Dataset entries

---------------

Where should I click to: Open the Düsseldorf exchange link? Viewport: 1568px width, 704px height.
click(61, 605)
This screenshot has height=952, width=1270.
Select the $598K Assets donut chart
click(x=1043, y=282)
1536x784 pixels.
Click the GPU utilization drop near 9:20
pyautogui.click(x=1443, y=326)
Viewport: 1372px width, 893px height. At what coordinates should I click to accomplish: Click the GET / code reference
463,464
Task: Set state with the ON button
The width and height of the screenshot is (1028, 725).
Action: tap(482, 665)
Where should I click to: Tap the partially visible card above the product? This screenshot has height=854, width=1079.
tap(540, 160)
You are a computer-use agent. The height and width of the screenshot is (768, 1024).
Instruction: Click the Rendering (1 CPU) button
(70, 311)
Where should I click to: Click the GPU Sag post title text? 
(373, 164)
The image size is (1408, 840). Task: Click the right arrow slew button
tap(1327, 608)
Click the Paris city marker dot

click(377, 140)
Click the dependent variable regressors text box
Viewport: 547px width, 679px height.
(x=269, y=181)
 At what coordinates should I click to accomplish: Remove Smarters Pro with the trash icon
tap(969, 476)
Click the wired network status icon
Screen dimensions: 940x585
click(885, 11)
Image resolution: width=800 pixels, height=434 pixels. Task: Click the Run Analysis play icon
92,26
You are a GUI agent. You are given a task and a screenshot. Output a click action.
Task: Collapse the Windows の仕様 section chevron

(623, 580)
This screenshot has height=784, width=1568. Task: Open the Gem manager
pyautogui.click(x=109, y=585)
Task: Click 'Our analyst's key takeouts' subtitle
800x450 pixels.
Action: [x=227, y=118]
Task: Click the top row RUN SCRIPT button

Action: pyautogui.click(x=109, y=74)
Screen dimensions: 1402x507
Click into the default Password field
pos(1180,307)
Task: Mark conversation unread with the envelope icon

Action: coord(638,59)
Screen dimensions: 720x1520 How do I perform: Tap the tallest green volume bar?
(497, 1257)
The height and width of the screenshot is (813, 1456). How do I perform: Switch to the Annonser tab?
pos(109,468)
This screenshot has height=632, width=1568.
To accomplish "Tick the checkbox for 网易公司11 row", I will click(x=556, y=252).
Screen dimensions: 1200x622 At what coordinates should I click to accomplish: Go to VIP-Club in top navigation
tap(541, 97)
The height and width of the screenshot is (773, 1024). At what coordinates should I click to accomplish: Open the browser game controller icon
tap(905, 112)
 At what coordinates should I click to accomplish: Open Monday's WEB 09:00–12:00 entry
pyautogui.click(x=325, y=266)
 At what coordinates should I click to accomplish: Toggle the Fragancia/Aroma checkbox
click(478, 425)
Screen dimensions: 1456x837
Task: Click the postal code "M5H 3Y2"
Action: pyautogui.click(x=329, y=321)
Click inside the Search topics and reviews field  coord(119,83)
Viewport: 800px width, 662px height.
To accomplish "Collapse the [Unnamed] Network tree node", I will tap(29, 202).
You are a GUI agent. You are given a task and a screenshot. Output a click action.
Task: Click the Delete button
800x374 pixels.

---------------

## The problem:
Every record above needs to be returned in full, exactly.

## Response to the exercise:
Where should I click to: Open the Düsseldorf exchange link? Viewport: 1568px width, 704px height.
click(61, 605)
This screenshot has height=952, width=1270.
Select the $598K Assets donut chart
click(x=1043, y=282)
1536x784 pixels.
Click the GPU utilization drop near 9:20
pyautogui.click(x=1443, y=326)
Viewport: 1372px width, 893px height. At what coordinates should I click to accomplish: Click the GET / code reference
463,464
Task: Set state with the ON button
The width and height of the screenshot is (1028, 725).
Action: tap(482, 665)
Where should I click to: Tap the partially visible card above the product? This screenshot has height=854, width=1079.
tap(540, 160)
You are a computer-use agent. The height and width of the screenshot is (768, 1024).
Instruction: Click the Rendering (1 CPU) button
(70, 311)
Where should I click to: Click the GPU Sag post title text? 
(373, 164)
The image size is (1408, 840). Task: Click the right arrow slew button
tap(1327, 608)
Click the Paris city marker dot

click(377, 140)
Click the dependent variable regressors text box
Viewport: 547px width, 679px height.
(x=269, y=181)
 At what coordinates should I click to accomplish: Remove Smarters Pro with the trash icon
tap(969, 476)
Click the wired network status icon
Screen dimensions: 940x585
click(885, 11)
Image resolution: width=800 pixels, height=434 pixels. Task: Click the Run Analysis play icon
92,26
You are a GUI agent. You are given a task and a screenshot. Output a click action.
Task: Collapse the Windows の仕様 section chevron

(623, 580)
This screenshot has height=784, width=1568. Task: Open the Gem manager
pyautogui.click(x=109, y=585)
Task: Click 'Our analyst's key takeouts' subtitle
800x450 pixels.
Action: [x=227, y=118]
Task: Click the top row RUN SCRIPT button

Action: pyautogui.click(x=109, y=74)
Screen dimensions: 1402x507
Click into the default Password field
pos(1180,307)
Task: Mark conversation unread with the envelope icon

Action: coord(638,59)
Screen dimensions: 720x1520 How do I perform: Tap the tallest green volume bar?
(497, 1257)
The height and width of the screenshot is (813, 1456). How do I perform: Switch to the Annonser tab?
pos(109,468)
This screenshot has height=632, width=1568.
To accomplish "Tick the checkbox for 网易公司11 row", I will click(x=556, y=252).
Screen dimensions: 1200x622 At what coordinates should I click to accomplish: Go to VIP-Club in top navigation
tap(541, 97)
The height and width of the screenshot is (773, 1024). At what coordinates should I click to accomplish: Open the browser game controller icon
tap(905, 112)
 At what coordinates should I click to accomplish: Open Monday's WEB 09:00–12:00 entry
pyautogui.click(x=325, y=266)
 At what coordinates should I click to accomplish: Toggle the Fragancia/Aroma checkbox
click(478, 425)
Screen dimensions: 1456x837
Task: Click the postal code "M5H 3Y2"
Action: pyautogui.click(x=329, y=321)
Click inside the Search topics and reviews field  coord(119,83)
Viewport: 800px width, 662px height.
To accomplish "Collapse the [Unnamed] Network tree node", I will tap(29, 202).
You are a GUI agent. You are given a task and a screenshot. Output a click action.
Task: Click the Delete button
800x374 pixels.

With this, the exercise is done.